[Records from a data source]
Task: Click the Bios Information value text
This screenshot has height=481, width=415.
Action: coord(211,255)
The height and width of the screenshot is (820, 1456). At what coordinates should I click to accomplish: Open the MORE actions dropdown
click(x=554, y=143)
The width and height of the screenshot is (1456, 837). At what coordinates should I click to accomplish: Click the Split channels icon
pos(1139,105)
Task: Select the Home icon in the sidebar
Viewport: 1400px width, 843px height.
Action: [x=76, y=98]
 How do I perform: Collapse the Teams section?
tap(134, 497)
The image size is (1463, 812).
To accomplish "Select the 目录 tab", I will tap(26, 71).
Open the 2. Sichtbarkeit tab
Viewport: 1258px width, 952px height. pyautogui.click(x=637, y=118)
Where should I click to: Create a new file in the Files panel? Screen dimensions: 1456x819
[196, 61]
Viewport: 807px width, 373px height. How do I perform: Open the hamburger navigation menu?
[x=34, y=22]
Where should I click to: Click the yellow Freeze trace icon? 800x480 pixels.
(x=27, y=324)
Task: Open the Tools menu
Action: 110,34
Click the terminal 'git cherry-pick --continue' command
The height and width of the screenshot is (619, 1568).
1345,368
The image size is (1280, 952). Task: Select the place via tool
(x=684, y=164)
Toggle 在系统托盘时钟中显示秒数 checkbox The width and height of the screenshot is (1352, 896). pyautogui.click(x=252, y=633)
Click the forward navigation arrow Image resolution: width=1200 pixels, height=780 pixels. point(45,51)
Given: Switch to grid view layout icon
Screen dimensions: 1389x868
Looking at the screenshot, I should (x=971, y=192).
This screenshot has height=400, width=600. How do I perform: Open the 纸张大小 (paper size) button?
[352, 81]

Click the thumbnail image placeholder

[The task] Repeat, word for word, the lines that run from the start of the records through the line containing "Toggle 在系统托盘时钟中显示秒数 checkbox", including that line.

[Output below]
Task: Click the Bios Information value text
This screenshot has height=481, width=415.
Action: coord(211,255)
The height and width of the screenshot is (820, 1456). At what coordinates should I click to accomplish: Open the MORE actions dropdown
click(x=554, y=143)
The width and height of the screenshot is (1456, 837). At what coordinates should I click to accomplish: Click the Split channels icon
pos(1139,105)
Task: Select the Home icon in the sidebar
Viewport: 1400px width, 843px height.
Action: [x=76, y=98]
 How do I perform: Collapse the Teams section?
tap(134, 497)
The image size is (1463, 812).
To accomplish "Select the 目录 tab", I will tap(26, 71).
Open the 2. Sichtbarkeit tab
Viewport: 1258px width, 952px height. pyautogui.click(x=637, y=118)
Where should I click to: Create a new file in the Files panel? Screen dimensions: 1456x819
[196, 61]
Viewport: 807px width, 373px height. How do I perform: Open the hamburger navigation menu?
[x=34, y=22]
Where should I click to: Click the yellow Freeze trace icon? 800x480 pixels.
(x=27, y=324)
Task: Open the Tools menu
Action: 110,34
Click the terminal 'git cherry-pick --continue' command
The height and width of the screenshot is (619, 1568).
1345,368
The image size is (1280, 952). Task: Select the place via tool
(x=684, y=164)
Toggle 在系统托盘时钟中显示秒数 checkbox The width and height of the screenshot is (1352, 896). pyautogui.click(x=252, y=633)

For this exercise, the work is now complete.